El hambre cambia nuestros hábitos alimentarios: ¡un nuevo estudio revoluciona la nutrición!
Un estudio de la Universidad de Hamburgo muestra cómo el hambre influye en las decisiones nutricionales y exige mejores etiquetas nutricionales.

El hambre cambia nuestros hábitos alimentarios: ¡un nuevo estudio revoluciona la nutrición!
Un estudio actual realizado por el Universidad de Hamburgo examina las conexiones entre el hambre y las elecciones dietéticas. Bajo la dirección de Jennifer March y el Prof. Dr. Sebastian Gluth, investigaron cómo el hambre afecta la percepción y las decisiones cognitivas a la hora de elegir alimentos en 70 adultos de Hamburgo.
Publicado en la revista especializada “eLife”, los participantes pasaron por dos ciclos de prueba: uno con hambre y otro lleno. Al elegir entre alimentos saludables y no saludables, se mostraba el Nutri-Score, mientras que se utilizaba el seguimiento ocular para medir la atención de los sujetos. Los resultados muestran que las personas hambrientas eligen cada vez más alimentos con buen sabor y prestan menos atención a la información nutricional. Estas decisiones también se tomaron más rápidamente.
Resultados e implicaciones del estudio.
Los hallazgos sugieren que las etiquetas nutricionales como Nutri-Score por sí solas no son suficientes para fomentar opciones saludables. Las intervenciones futuras deberían prestar más atención a los aspectos saludables, por ejemplo mediante el uso de resaltado visual. Estos hallazgos abordan la cuestión de hasta qué punto el actual sistema de etiquetado nutricional mejora realmente las dietas reales de los consumidores.
El argumento está respaldado por nuevos avances en la investigación y las políticas nutricionales. Así apoyan centro de asesoramiento al consumidor Sugerencias para ajustar el Nutri-Score para responder mejor a las necesidades de los consumidores. Un control de mercado planificado muestra la necesidad de estos ajustes. Cabe destacar especialmente la propuesta de ajustar el valor de referencia del contenido de azúcar en el Nutri-Score de 90 a 50 gramos por día. Esta propuesta se acerca más a las recomendaciones de la Organización Mundial de la Salud (OMS).
Influencias culturales en la conducta alimentaria.

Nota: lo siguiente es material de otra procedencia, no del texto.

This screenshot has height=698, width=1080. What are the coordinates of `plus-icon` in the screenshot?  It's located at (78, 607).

El contexto de la nutrición también se ve confirmado por ideas culturales. Un artículo de Christoph Klotter muestra que los hábitos alimentarios están fuertemente influenciados por influencias culturales. Diferentes culturas tienen diferentes tradiciones nutricionales que influyen en el comportamiento y la forma de pensar de las personas. En la sociedad moderna y rica, la ingesta de alimentos suele estar controlada de forma restrictiva, lo que plantea dudas sobre el autocontrol y la disciplina.
Además, cabe destacar que la conducta alimentaria se aprende en la familia de origen, lo que aumenta la influencia de las clases sociales en los hábitos alimentarios. Para lograr cambios a largo plazo en el comportamiento alimentario, el mero conocimiento de una alimentación saludable no es suficiente. Es posible que se requiera asesoramiento profesional de ecotrofólogos o psicoterapeutas.

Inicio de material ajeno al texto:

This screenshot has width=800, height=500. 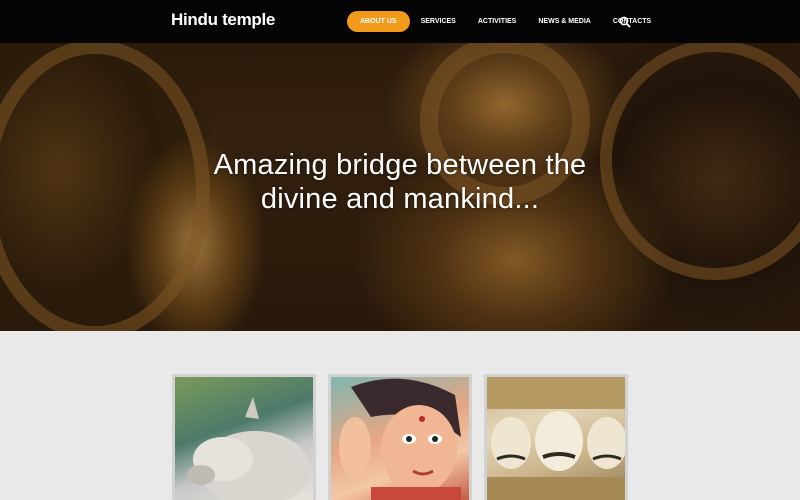 What do you see at coordinates (498, 22) in the screenshot?
I see `nav-item-activities: ACTIVITIES` at bounding box center [498, 22].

El debate sobre la eficacia del Nutri-Score y sistemas de etiquetado similares se está volviendo cada vez más complejo porque depende en gran medida de aspectos individuales y culturales de la nutrición. Se considera necesario un esfuerzo de toda la sociedad para promover hábitos alimentarios saludables, por ejemplo mediante la creación de espacios verdes y parques infantiles, para mejorar la situación de salud de la población a largo plazo.
En resumen, la combinación de factores cognitivos, influencias culturales y enfoques nutricionales basados en evidencia requiere un enfoque más amplio para combatir las enfermedades relacionadas con la nutrición, como Revista médica describe.